A well-designed nuclear medicine unit is essential for ensuring patient and staff safety, operational efficiency, and compliance with strict radiation protection regulations.

Proper planning minimizes radiation exposure, optimizes workflow, and enhances patient experience while meeting international guidelines set by regulatory bodies such as the International Atomic Energy Agency (IAEA) and the Nuclear Regulatory Commission (NRC).

If you want to know about the Types of slabs or Permeable concrete or Islamic architecture, please click the link.

1) Introduction

The Nuclear Medicine Unit provides facilities for the administration of radiopharmaceutical agents to patients and patient imaging for diagnostic purposes and for treatment. The Nuclear Medicine Unit may be provided within the Medical Imaging Unit or as a freestanding Unit.

The Unit may or may not include a Radiopharmacy Laboratory. The size of a unit in terms of numbers and type of cameras will be determined by the service plan and clinical needs.

2) Planning of Nuclear Medicine Unit

i) Model of Care

The model of care will depend on level of services provided as defined in the service plan and the presence or otherwise of PET as a sub-component of the Nuclear Medicine Unit.

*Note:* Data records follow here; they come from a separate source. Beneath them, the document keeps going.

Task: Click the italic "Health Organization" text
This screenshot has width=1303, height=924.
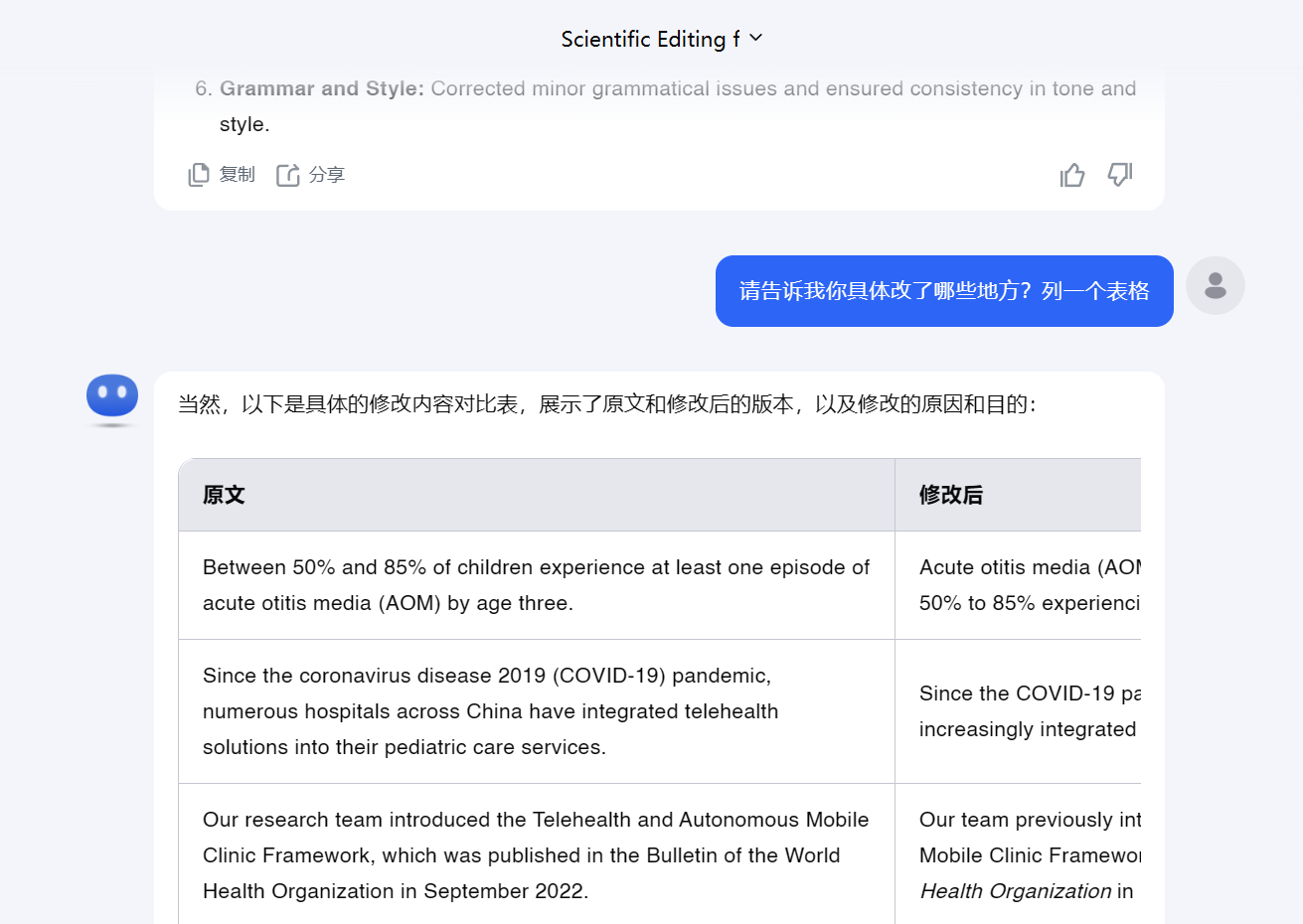Action: pos(1015,891)
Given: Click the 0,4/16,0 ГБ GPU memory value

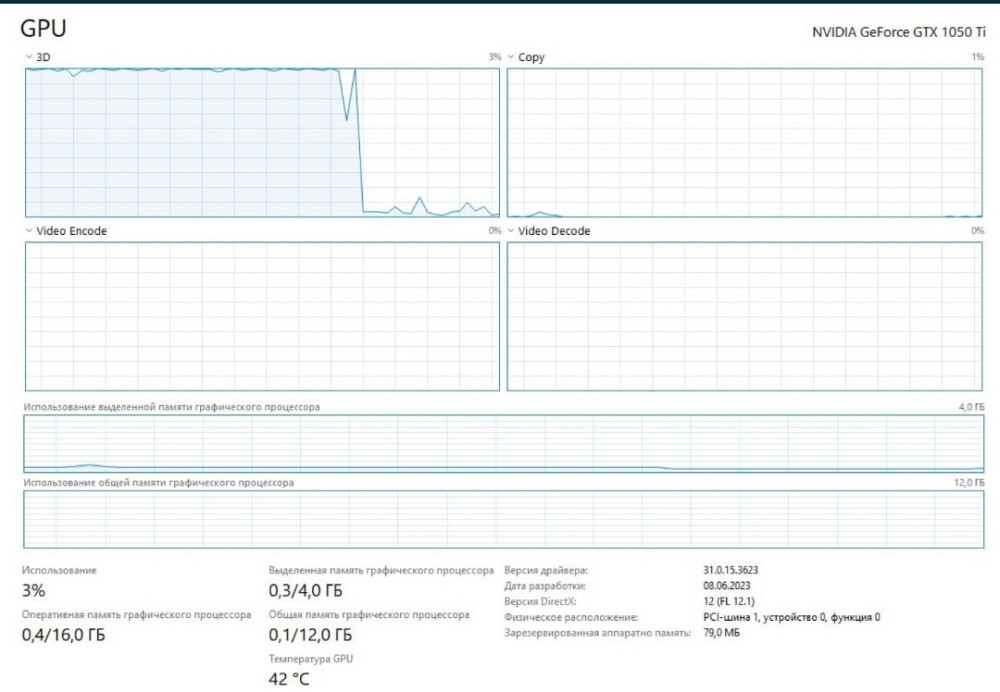Looking at the screenshot, I should coord(63,635).
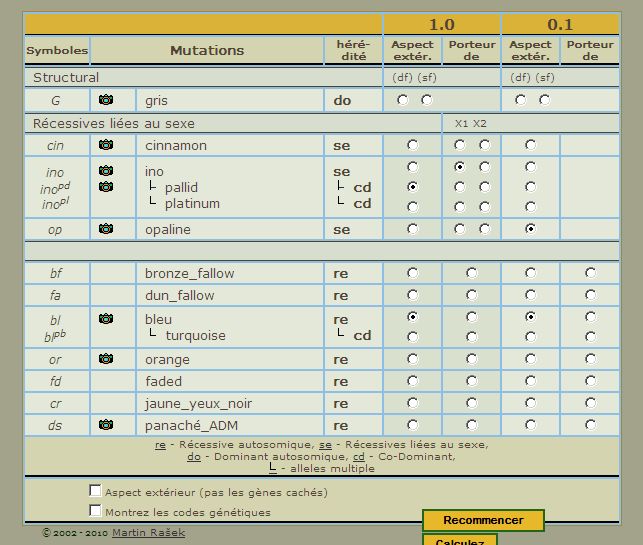The width and height of the screenshot is (643, 545).
Task: Check Montrez les codes génétiques
Action: click(95, 511)
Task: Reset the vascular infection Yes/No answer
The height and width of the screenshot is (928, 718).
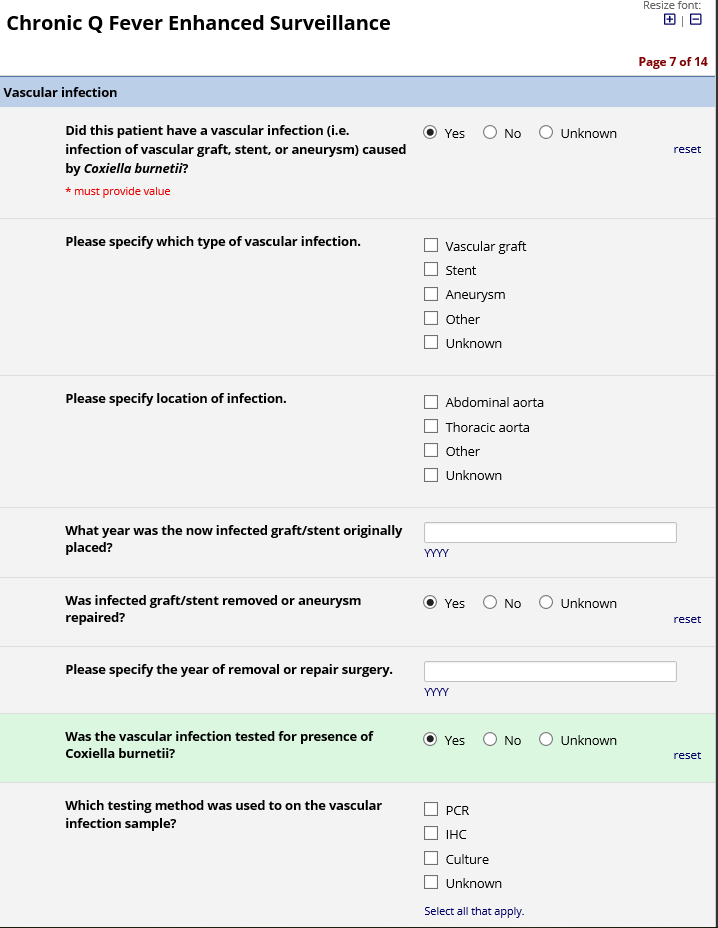Action: coord(687,149)
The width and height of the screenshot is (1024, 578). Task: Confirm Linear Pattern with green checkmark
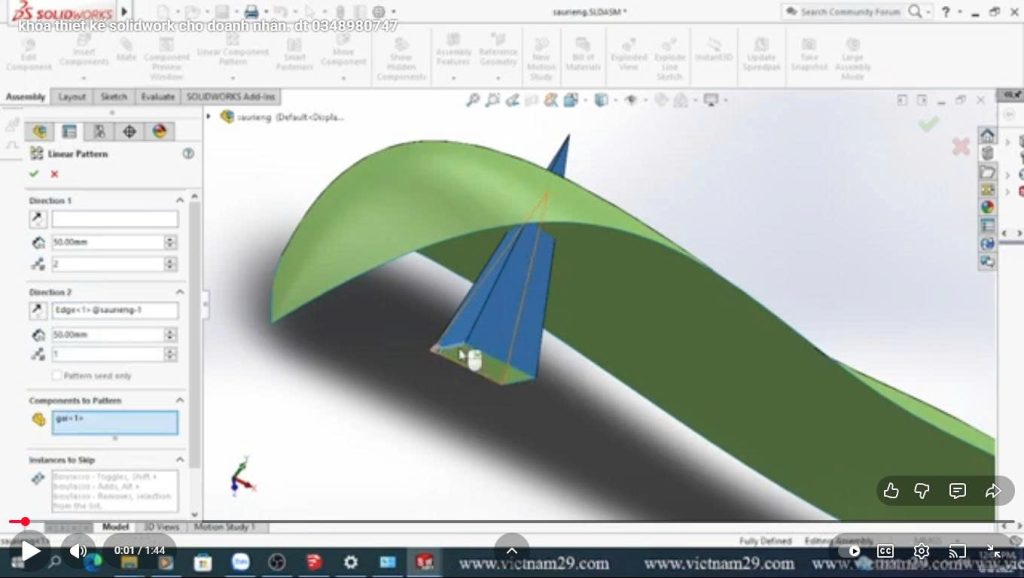34,174
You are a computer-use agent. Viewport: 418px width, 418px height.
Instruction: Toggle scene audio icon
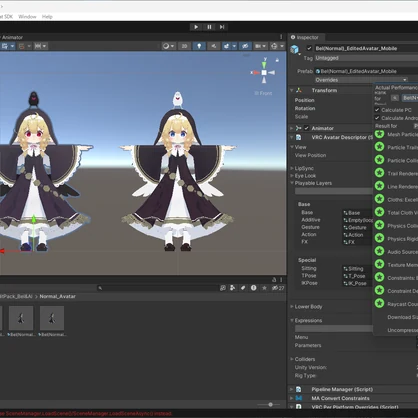pos(213,46)
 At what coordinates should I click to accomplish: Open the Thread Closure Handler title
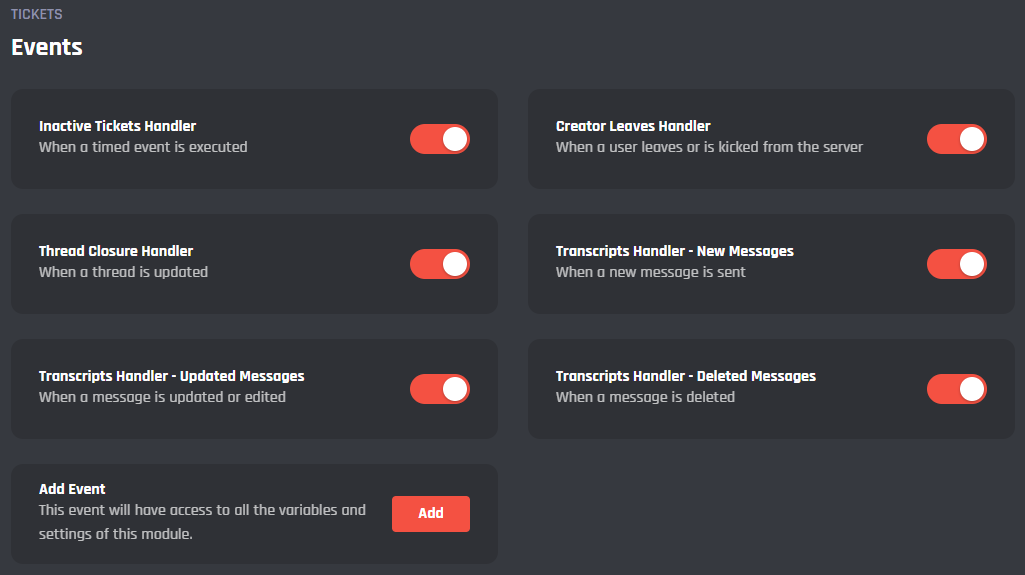[116, 251]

In large centres, it will be a discrete unit. If there are only one or two gamma cameras, it may be a discrete sub-unit of Medical Imaging.

All units will have a Hot Laboratory (Hot Lab). Large centres may or may not include a Radiopharmacy Laboratory that will prepare its own radiopharmaceuticals for general use.

ii) Planning Models

Location

A ground floor site is preferred but if this cannot be achieved, consideration should be given to units above, below and adjoining the proposed location with regard to radiation shielding requirements, the weight of equipment and associated shielding and access for equipment and radioactive isotopes. The Unit should not act as a thoroughfare to other units of the healthcare facility.

Unit layout

Staff and patient flows in the Unit are critical to ensure that patients, staff and visitors are not exposed to radiation as a result of travel through or adjacent to areas occupied by dosed patients and scanning rooms. Effective layout can also reduce the need for costly radiation shielding.

Layout should address the need for separation of areas particularly patient and staff corridors and entry areas for outpatients and inpatient on beds / trolleys.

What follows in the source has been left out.